Long-term oncologic outcomes, including disease-specific survival (DSS) and RFS, were analyzed. DSS was defined as the time from surgery to death from MTC, and RFS was defined as the time from surgery to clinically evident recurrence. Prognostic factors for DSS and RFS of MTC patients, as well as OS, defined as the time from surgery to death from any cause, and distant metastasis-free survival (DMFS), defined as the time from surgery to clinically evident distant metastasis, were analyzed.
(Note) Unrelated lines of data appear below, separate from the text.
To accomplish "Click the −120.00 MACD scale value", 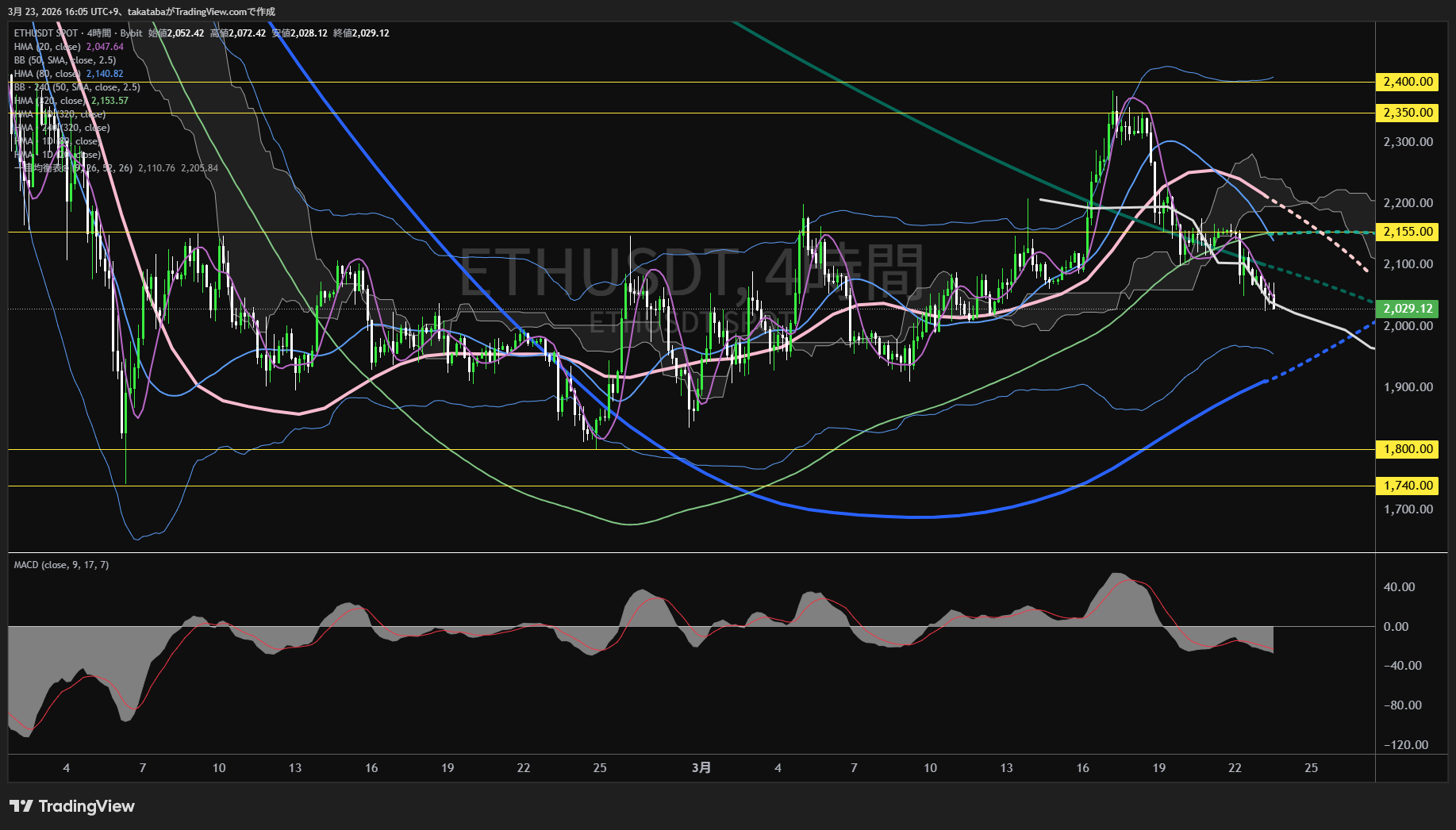I will click(x=1406, y=745).
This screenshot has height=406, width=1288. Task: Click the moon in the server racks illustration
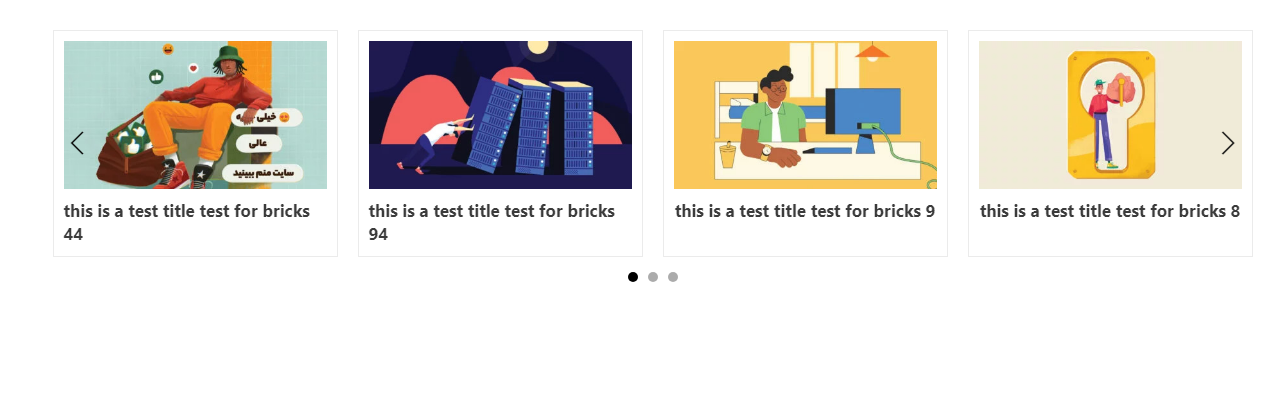point(538,46)
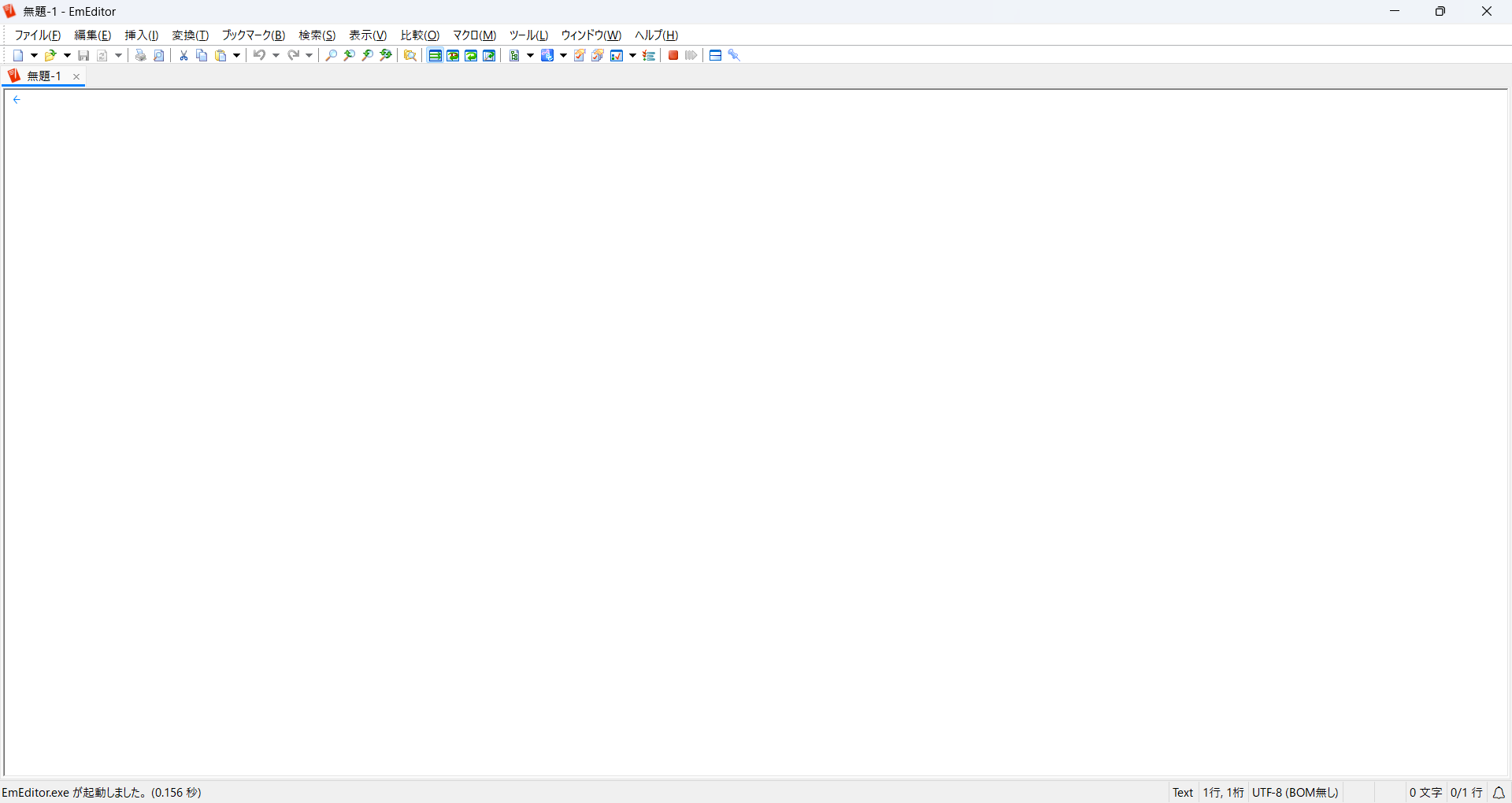Viewport: 1512px width, 803px height.
Task: Click UTF-8 (BOM無し) encoding in status bar
Action: coord(1295,793)
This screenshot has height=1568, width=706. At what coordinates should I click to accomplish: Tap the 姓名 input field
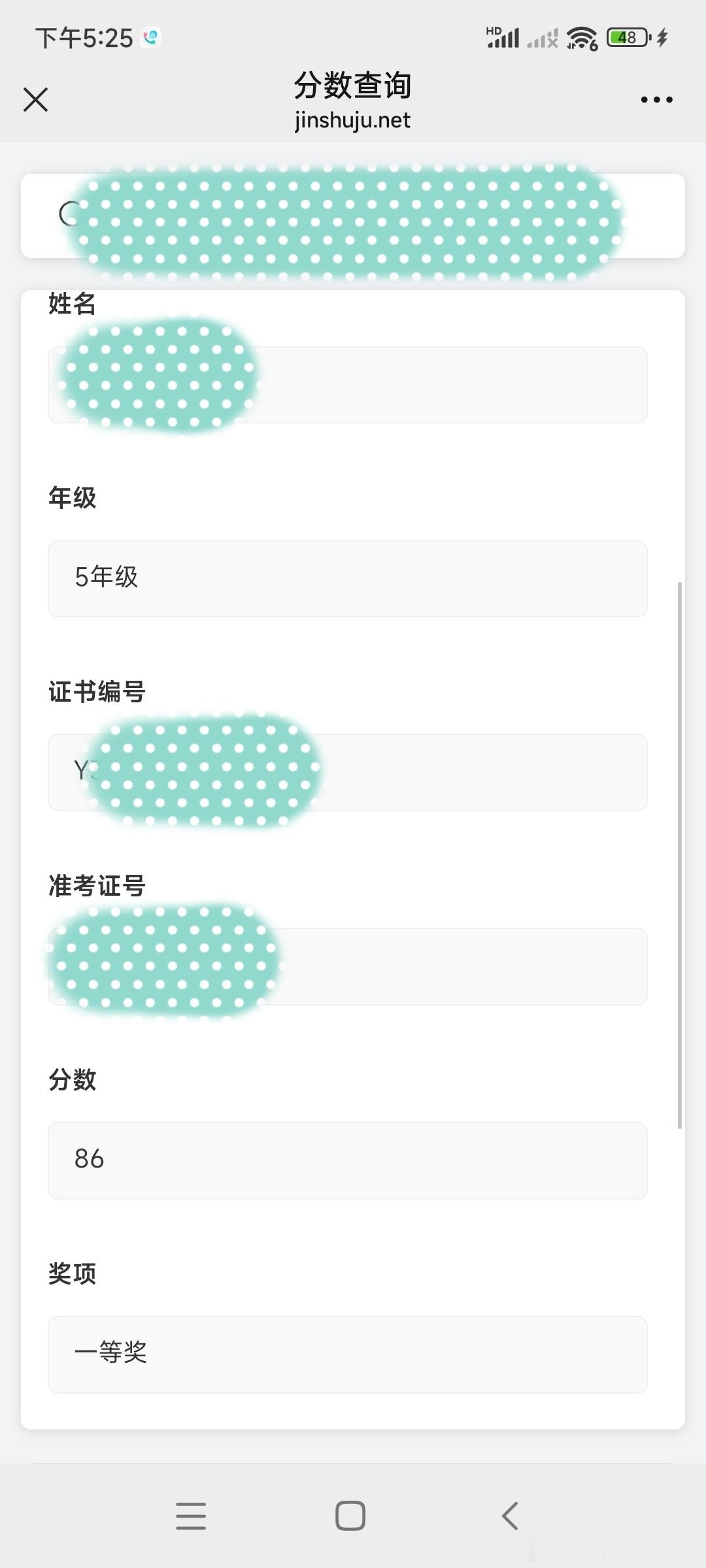pos(348,385)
RET mutation and screening
Medical and family histories, along with RET proto-oncogene mutation analysis, were reviewed to determine whether the disease was sporadic or hereditary. Genetic testing for RET proto-oncogene mutations (exons 8, 10, 11, 13, 14, 15, 16) was performed only in selected patients. Patients who tested positive for RET mutations or those who exhibited clinical suspicion for multiple endocrine neoplasia type 2 (MEN2) syndromes—either through a family history of MTC or the presence of MEN2 phenotypes—were classified as having hereditary MTC. Conversely, those who tested negative were classified as having sporadic MTC. Among the patients tested for RET mutations, those with detected mutations were labeled RET-positive, while those without detected mutations were labeled RET-negative. RET-positive patients were further categorized as either screened or non-screened, depending on whether MTC was identified during screening examinations prompted by positive RET results. RET mutations were classified as moderate, high, or highest risk, according to the guidelines set forth by the ATA [16].
Statistical analysis
Data were presented as mean±standard deviation or as percentages (n%) for descriptive statistics. For continuous variables, either the Student t test or the Mann-Whitney U test was employed. Categorical variables were analyzed using the Pearson chi-square test or logistic regression analysis. Kaplan–Meier survival analysis was utilized to estimate the DSS and RFS rates, with the log-rank test comparing these rates between groups. To compare the long-term oncologic outcomes between RET-negative patients and those not screened but RET-positive, 1:1 propensity-score matching was conducted to adjust for significant variables such as age and sex. This matching was executed using the MatchIt package (R Foundation for Statistical Computing, Vienna, Austria). The Cox proportional hazard regression model was then applied to identify prognostic factors for recurrence and disease-specific death. In all analyses, a P value of less than 0.05 was considered to indicate statistical significance. All data were analyzed using R software version 4.3.1 (R Foundation for Statistical Computing, Vienna, Austria).
RESULTS
Clinical characteristics and long-term oncologic outcomes over time
The clinical characteristics of all MTC patients, categorized by the year of diagnosis, are summarized in Table 1. Between 1980 and 2020, a total of 226 patients were diagnosed with MTC. The cohort included 62 (27%) men and 164 (73%) women, with a mean age of 48.1±15.5 years. When comparing the two groups by diagnosis period (1980–2009 vs. 2010–2020) patients diagnosed in the latter period were older, although the sex distribution was similar (P=0.669). Furthermore, 24% of cases were hereditary, although no significant differences were observed between the groups (P=0.719). RET mutation testing was conducted more frequently in the later period (39% vs. 80%, P<0.001), but the prevalence of RET mutations did not differ significantly between the groups (18% vs. 23%, P=0.524). Surgical interventions were more extensive in the 2010–2020 group, including greater surgical extent (P=0.003) and more extensive lymph node dissection (P<0.001). Pathological findings revealed that the mean tumor size was larger in the earlier group (2.3 cm vs. 2.0 cm, P=0.003), and lymph node metastasis status was worse in 1980–2009 than in 2010–2020, but with marginal statistical significance (P=0.072). There were also more combined carcinomas, especially papillary thyroid carcinomas, in the 2010–2020 group (P<0.006). There were no significant differences in extrathyroidal extension and resection margin status between the two groups (P>0.050). Eight cases (4%) exhibited initial distant metastasis, with no significant difference between the two groups (P=0.151) (Table 1).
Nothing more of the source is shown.